Towards Effective and Efficient Continual Pre-training of Large Language Models
Jie Chen, Zhipeng Chen, Jiapeng Wang, Kun Zhou, Yutao Zhu, Jinhao Jiang, Yingqian Min, Wayne Xin Zhao, Zhicheng Dou, Jiaxin Mao, Yankai Lin, Ruihua Song, Jun Xu, Xu Chen, Rui Yan, Zhewei Wei, Di Hu, Wenbing Huang, Ji-Rong Wen
TL;DR
This work targets two key gaps in large language models: improving Chinese language ability and multidisciplinary scientific reasoning while mitigating catastrophic forgetting during continual pre-training (CPT). The authors propose a two-stage CPT for Llama-3 (8B): first, bilingual adaptation with a topic-based data mixture and a perplexity-based curriculum to strengthen Chinese capabilities and preserve English performance; second, synthetic enhancement that injects large-scale synthetic data for science and coding, yielding a 1:7:2 mix of Chinese:English:synthetic data.
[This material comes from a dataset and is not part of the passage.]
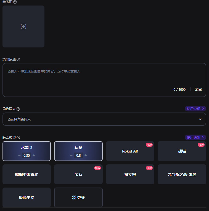Image resolution: width=209 pixels, height=211 pixels.
Task: Open help icon beside 角色同人 label
Action: tap(18, 109)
They synthesize scientific QA data across nine disciplines and code QA data using state-of-the-art generation tools, and validate the approach with extensive experiments on TinyLlama and Llama-3, reporting substantial gains on Chinese benchmarks (C-Eval +8.81, CMMLU +6.31) and scientific reasoning benchmarks (MATH +12.00, SciEval +4.13) with about 100B tokens of training data. The results demonstrate that carefully designed data curation, including topic-aware data mixture and curriculum, together with synthetic multidisciplinary data, can significantly boost targeted abilities without sacrificing existing capabilities, and the authors release the complete data and code for reproducibility.
Abstract
Continual pre-training (CPT) has been an important approach for adapting language models to specific domains or tasks. To make the CPT approach more traceable, this paper presents a technical report for continually pre-training Llama-3 (8B), which significantly enhances the Chinese language ability and scientific reasoning ability of the backbone model. To enhance the new abilities while retaining the original abilities, we design specific data mixture and curriculum strategies by utilizing existing datasets and synthesizing high-quality datasets. Specifically, we synthesize multidisciplinary scientific question and answer (QA) pairs based on related web pages, and subsequently incorporate these synthetic data to improve the scientific reasoning ability of Llama-3. We refer to the model after CPT as Llama-3-SynE (Synthetic data Enhanced Llama-3). We also present the tuning experiments with a relatively small model -- TinyLlama, and employ the derived findings to train the backbone model. Extensive experiments on a number of evaluation benchmarks show that our approach can largely improve the performance of the backbone models, including both the general abilities (+8.81 on C-Eval and +6.31 on CMMLU) and the scientific reasoning abilities (+12.00 on MATH and +4.13 on SciEval), without hurting the original capacities. Our model, data, and codes are available at https://github.com/RUC-GSAI/Llama-3-SynE.